Also, in CAERS an opt in/opt out questionnaire was created as a customization for the state ofGA. This
means facilities can determine if they will be reporting for a specific inventory year, and GADNR requires
them to attach an analysis to demonstrate that, if they have opted out, that this is appropriate for the
facility. Such a process could be further customized for new SLTs desiring a similar approach.

6.	Conduct special QA/QC activities for geographic data.

In Illinois, records group staff conduct QA/QC for uniqueness at the address level. In addition, GIS
staff are used to locate facility coordinates and check for potential duplicate entities.

While CAERS does not have a "call and answer" capability with EIS at this time, to verify duplicates, a
future functionality would allow this type of QA check to be applied before the report is certified and
submitted. At this time, however, latitudes and longitudes of facilities are locked so that an SLT must
request an unlock to change these. And the SLT can set the facility latitudes/longitudes for a new facility
when it is entered in CAERS.

7.	Build conditional QA checks in the El system.

• In Kentucky, all processes must have a numeric value reported for annual throughputs (cannot
be blank).

CAERS could issue a QA check for an SLT that does not want blank values.

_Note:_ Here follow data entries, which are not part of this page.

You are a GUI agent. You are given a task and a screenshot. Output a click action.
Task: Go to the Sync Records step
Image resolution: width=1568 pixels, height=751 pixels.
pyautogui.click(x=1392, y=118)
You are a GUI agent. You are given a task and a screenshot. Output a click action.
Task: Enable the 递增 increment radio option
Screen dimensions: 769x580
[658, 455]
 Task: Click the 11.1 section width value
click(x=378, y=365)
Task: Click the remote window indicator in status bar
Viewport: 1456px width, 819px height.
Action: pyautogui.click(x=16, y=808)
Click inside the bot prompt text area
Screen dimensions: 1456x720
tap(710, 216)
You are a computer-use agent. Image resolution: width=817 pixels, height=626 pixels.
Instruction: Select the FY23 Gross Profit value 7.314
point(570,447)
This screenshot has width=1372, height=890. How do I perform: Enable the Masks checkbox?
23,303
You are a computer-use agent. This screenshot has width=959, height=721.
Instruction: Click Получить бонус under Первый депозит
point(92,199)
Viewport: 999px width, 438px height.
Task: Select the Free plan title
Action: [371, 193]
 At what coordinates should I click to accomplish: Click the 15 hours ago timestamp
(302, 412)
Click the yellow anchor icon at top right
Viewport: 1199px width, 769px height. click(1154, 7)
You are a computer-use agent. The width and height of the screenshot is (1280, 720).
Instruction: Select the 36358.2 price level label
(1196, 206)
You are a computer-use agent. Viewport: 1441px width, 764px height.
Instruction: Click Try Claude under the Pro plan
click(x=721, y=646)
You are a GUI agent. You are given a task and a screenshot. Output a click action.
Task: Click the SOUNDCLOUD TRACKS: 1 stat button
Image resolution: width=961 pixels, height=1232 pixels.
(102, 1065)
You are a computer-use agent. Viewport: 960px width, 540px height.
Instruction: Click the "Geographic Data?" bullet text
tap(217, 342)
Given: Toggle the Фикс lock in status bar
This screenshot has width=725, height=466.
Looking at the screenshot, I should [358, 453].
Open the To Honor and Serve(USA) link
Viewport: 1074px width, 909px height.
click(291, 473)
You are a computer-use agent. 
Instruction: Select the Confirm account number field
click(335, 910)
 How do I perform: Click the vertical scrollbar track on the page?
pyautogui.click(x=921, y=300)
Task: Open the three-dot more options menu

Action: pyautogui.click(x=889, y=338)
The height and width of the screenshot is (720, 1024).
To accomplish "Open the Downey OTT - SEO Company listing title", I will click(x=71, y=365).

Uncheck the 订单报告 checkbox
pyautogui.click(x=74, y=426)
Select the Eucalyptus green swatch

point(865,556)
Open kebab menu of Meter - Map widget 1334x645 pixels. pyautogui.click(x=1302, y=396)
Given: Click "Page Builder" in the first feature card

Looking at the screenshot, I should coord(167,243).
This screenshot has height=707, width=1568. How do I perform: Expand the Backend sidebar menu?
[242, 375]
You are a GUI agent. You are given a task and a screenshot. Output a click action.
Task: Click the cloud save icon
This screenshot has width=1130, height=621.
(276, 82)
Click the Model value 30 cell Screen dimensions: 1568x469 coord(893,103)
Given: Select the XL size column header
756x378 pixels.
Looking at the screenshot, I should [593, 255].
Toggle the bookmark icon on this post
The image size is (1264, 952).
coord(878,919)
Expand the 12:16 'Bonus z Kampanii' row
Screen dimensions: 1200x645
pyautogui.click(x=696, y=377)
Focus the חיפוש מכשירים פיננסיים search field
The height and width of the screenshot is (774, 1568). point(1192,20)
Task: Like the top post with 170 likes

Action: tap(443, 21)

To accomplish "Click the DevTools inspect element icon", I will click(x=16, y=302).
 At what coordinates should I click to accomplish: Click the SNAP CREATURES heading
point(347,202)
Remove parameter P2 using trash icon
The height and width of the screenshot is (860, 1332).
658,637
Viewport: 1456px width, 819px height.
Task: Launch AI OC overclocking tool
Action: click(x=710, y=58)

4.1.1 QA/QC from PDT Call Discussions

Connecticut has many and complex QA/QC that they didn't specify in the survey, and other SLTs
might also have additional QA checks not captured by the survey. Therefore, several conversations were
held to discuss SLT QA procedures further with PDT members. These PDT call discussions provided
additional QA measures as well as more details on the SLT QA procedures identified in the survey. This
section presents the information collected from discussion with PDT members. Besides built-in EIS QA
checks in the SLT emission reporting systems, there are also other techniques used in QA procedures.
The analysis here focuses more on additional QA measures and techniques.

1. Calculate release point parameters by SLTs.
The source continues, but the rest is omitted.